▶ _DATA FOR ANALYSIS_
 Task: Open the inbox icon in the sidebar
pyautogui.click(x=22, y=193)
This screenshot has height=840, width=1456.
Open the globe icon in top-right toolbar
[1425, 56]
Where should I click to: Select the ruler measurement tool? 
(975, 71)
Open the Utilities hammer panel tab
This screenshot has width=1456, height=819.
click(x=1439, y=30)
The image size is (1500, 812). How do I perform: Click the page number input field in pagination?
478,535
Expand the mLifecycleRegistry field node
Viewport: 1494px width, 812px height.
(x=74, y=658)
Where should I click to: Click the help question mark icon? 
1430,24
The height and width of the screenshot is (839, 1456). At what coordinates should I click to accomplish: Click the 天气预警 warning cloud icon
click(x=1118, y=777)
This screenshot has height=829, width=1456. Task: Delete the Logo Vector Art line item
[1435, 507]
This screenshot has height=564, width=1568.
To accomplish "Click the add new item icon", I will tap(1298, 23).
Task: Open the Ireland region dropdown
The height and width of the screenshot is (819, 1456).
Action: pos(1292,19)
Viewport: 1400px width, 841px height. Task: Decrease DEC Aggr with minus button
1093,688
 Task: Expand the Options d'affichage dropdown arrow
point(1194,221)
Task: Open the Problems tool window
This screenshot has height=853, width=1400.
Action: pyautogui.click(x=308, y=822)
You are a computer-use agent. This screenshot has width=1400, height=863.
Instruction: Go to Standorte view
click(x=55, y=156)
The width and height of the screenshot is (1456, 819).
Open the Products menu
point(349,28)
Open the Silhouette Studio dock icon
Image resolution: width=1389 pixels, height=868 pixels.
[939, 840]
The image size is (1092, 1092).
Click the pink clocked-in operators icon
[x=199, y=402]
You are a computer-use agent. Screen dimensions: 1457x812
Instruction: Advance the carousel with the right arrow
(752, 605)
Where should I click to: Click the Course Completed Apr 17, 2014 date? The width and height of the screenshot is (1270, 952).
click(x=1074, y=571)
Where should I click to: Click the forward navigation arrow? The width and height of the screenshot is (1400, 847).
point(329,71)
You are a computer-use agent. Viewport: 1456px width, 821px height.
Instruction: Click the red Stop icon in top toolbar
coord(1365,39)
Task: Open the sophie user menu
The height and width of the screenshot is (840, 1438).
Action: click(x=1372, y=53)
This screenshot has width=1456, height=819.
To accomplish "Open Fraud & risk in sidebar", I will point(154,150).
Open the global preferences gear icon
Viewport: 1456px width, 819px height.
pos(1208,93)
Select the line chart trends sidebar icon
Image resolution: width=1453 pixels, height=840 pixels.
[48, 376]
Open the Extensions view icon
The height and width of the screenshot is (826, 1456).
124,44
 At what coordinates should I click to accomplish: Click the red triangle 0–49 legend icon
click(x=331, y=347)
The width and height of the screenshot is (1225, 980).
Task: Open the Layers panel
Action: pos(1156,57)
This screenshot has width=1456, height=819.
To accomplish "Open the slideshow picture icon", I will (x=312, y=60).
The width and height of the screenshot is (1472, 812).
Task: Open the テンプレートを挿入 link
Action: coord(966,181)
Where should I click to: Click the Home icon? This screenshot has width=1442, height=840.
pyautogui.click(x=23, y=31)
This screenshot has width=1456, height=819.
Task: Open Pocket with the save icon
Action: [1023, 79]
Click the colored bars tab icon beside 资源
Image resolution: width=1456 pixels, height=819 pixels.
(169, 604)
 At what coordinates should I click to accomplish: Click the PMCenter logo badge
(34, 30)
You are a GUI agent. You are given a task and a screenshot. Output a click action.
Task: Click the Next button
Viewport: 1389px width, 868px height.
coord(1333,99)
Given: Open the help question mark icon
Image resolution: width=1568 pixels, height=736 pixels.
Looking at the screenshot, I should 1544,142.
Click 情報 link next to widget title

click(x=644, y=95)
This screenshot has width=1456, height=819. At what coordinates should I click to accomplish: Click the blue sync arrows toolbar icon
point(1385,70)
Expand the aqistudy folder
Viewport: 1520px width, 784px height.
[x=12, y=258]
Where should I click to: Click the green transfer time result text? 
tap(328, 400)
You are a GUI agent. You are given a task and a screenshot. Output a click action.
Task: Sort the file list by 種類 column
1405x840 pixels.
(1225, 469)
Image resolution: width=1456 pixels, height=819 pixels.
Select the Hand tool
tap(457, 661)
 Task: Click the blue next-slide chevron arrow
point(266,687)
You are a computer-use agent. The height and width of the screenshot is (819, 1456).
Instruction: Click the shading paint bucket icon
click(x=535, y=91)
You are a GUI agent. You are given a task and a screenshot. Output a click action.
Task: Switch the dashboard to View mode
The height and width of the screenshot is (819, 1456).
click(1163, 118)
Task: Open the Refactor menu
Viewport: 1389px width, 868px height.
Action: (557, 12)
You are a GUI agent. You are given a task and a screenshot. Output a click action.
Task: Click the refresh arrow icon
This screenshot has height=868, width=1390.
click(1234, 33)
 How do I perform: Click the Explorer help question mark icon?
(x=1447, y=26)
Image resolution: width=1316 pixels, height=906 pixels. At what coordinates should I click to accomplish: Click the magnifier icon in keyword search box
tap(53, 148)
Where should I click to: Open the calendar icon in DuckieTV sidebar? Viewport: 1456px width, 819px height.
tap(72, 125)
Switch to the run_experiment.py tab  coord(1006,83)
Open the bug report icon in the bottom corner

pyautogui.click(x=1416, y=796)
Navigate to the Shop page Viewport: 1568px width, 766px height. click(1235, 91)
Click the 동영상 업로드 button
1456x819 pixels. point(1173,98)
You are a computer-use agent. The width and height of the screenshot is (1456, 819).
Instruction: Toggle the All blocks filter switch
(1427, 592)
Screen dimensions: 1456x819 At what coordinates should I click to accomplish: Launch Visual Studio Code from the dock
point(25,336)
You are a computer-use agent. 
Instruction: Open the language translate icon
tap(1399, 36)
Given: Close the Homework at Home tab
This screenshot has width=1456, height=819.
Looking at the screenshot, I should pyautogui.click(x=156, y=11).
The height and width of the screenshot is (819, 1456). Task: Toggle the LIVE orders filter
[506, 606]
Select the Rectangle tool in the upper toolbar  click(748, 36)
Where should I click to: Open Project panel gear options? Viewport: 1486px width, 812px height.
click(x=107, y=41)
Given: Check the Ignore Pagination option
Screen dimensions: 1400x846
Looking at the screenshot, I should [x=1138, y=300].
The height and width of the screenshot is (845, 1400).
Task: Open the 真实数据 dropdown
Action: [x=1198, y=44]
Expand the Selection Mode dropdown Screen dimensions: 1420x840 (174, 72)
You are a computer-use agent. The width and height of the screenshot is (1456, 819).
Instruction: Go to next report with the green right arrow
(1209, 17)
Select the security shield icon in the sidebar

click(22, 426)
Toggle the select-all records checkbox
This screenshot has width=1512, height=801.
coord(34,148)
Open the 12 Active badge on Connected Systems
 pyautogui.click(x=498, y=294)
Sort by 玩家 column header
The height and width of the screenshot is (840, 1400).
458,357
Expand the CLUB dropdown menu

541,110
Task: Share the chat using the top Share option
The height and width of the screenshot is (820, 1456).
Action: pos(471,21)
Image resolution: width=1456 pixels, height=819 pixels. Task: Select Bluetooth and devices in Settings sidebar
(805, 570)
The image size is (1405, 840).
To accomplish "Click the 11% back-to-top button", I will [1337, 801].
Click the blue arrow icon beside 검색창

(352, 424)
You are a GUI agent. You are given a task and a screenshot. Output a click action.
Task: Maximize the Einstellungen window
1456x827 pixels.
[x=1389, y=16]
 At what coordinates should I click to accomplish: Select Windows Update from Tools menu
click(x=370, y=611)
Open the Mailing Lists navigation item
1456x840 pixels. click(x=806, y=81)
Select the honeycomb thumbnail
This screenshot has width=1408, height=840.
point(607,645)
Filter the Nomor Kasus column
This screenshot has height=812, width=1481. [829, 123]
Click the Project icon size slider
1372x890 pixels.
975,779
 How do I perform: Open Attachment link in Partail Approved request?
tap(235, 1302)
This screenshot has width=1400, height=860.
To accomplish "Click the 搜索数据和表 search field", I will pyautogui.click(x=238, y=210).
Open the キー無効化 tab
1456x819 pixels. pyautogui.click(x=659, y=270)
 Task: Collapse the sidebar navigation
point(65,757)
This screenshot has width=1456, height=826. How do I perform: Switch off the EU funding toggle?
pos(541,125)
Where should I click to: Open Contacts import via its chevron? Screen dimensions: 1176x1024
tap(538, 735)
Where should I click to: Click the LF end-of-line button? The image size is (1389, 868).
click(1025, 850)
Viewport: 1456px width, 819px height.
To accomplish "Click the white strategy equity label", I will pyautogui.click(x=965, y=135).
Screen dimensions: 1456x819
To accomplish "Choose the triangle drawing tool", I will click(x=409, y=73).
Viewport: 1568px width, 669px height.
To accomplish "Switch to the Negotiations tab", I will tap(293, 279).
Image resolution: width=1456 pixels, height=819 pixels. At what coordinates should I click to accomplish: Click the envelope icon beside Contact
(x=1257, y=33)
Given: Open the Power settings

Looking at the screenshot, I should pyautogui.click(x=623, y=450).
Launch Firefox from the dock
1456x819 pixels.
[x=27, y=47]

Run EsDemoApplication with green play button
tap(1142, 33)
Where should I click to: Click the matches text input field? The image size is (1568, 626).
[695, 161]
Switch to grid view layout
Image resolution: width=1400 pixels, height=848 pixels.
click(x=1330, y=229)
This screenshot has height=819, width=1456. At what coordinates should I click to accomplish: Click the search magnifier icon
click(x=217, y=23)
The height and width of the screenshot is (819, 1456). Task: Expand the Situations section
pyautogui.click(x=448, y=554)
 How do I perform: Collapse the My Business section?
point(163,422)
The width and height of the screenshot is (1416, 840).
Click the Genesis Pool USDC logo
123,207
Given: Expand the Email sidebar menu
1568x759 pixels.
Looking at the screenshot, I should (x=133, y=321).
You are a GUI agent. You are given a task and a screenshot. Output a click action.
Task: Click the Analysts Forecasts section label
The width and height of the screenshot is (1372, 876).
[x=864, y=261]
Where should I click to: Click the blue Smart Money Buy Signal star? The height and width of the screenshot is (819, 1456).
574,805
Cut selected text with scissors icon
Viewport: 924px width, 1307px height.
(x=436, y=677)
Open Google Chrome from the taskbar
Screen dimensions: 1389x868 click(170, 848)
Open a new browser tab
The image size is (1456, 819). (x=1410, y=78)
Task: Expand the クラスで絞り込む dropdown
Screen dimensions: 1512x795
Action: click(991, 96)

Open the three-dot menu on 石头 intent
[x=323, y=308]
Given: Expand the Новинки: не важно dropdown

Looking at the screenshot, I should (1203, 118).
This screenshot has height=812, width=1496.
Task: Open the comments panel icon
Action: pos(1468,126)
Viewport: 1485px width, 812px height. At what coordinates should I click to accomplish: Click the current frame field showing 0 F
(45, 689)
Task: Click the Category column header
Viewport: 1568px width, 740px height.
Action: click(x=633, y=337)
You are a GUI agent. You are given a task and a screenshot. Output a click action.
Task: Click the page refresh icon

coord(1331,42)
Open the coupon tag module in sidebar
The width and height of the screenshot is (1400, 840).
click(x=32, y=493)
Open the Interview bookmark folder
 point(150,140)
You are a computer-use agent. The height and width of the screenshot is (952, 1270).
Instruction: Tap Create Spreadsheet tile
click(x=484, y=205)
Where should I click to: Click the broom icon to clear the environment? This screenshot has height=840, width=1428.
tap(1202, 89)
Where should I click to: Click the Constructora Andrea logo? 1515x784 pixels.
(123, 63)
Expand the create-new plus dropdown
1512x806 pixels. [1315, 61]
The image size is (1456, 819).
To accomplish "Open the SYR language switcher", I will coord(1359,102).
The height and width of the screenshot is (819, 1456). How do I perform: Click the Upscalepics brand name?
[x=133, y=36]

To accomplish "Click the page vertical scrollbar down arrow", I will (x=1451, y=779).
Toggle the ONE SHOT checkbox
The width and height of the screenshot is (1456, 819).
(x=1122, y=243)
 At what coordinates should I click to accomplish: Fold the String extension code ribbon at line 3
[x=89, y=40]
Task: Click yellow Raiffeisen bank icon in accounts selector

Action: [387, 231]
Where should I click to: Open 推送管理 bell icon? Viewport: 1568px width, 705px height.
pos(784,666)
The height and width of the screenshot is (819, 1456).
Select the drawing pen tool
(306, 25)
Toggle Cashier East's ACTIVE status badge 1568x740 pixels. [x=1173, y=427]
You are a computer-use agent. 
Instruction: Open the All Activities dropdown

▶ _HOW TO COMPLETE THIS TASK_
Which of the lines in the listing above include "checkbox"? Report each of them.

▶ _RESULT FOR THIS TASK_
Toggle the select-all records checkbox
Toggle the ONE SHOT checkbox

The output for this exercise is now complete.